Eric Gertler, CEO and executive chair of U.S. News, in an emailed statement Tuesday acknowledged there are challenges with comparing diverse academic institutions across a common data set.
“That is why we have consistently stated that the rankings should be one component in a prospective student’s decision-making process,” Gertler said. “The fact is, millions of prospective students annually visit U.S. News medical school rankings because we provide students with valuable data and solutions to help with that process.”
The law schools’ rejection of rankings has raised questions of whether it would affect the undergraduate version, long considered U.S. News’ bread-and-butter product. The rebellion has yet to extend to the undergraduate iteration, though experts say colleges have little incentive to turn away from the rankings so far ahead of when the magazine typically publishes them in September.
A Harvard spokesperson said the university has “nothing to share” about whether it would continue to submit undergraduate rankings data.
Harvard Medical School will publish key metrics on its admissions website, Daley wrote in his letter. Daley wrote the public could compare Harvard’s data to other medical schools’ on the Association of American Medical Colleges’ website.
Harvard is the No. 1 medical school for research, followed by New York University. Columbia University, Johns Hopkins University and the University of California, San Francisco are tied for third.

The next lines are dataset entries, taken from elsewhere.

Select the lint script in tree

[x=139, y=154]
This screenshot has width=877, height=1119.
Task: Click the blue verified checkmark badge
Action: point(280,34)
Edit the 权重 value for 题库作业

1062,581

A spokesperson for Johns Hopkins Medicine said in an email Tuesday that rankings do not capture the many factors that differentiate each medical school. Johns Hopkins has concerns about the rankings’ effects on student decisions, the spokesperson said. For now though, it will continue to send data to U.S. News but will consider whether to participate in the future, as it does every year, the spokesperson said.
None of the other medical schools in the No. 2 or No. 3 spots responded to a request for comment Tuesday.
U.S. News also constructs a list of best medical schools for primary care, topped by the University of Washington, then UC San Francisco and the University of Minnesota.
In November, two former high-ranking administrators at the University of Chicago’s medical school urged other medical schools to dump the rankings.
The duo wrote in an essay on medical news website Stat that U.S. News bases its medical school rankings on factors that “fail to describe or measure any outcome of importance related to the quality of education provided by medical schools.”
The rankings “do little more than reaffirm prestige and the financial prosperity of schools, promoting a cycle by which the wealthiest schools seek those students with the most privilege and wealth and vice versa, exacerbating disparities and creating competition that does nothing to advance the health of the public or the education of future physicians,” they wrote.
They also mentioned how the rankings have been hit with accusations of data inaccuracy.
Daley in his letter also referenced such a case, linking to a news report about Columbia University falling in the undergraduate rankings after mathematics professor Michael Thaddeus last year found evidence the Ivy League institution fudged data it provided to U.S. News.
Columbia said it wouldn’t participate in the rankings while it investigated the matter, but U.S. News still listed it as No. 18, down from the No. 2 spot. Lawsuits also stemmed from the scandal.
The University of Southern California also last year dropped out of the graduate school rankings for its Rossier School of Education amid revelations its dean gave incorrect information. And a former Temple University business school dean in 2022 was sentenced to 14 months in prison and fined $250,000 after being found guilty of similarly falsifying data.
Editor’s note: This story has been updated with statements from U.S. News & World Report and Johns Hopkins University.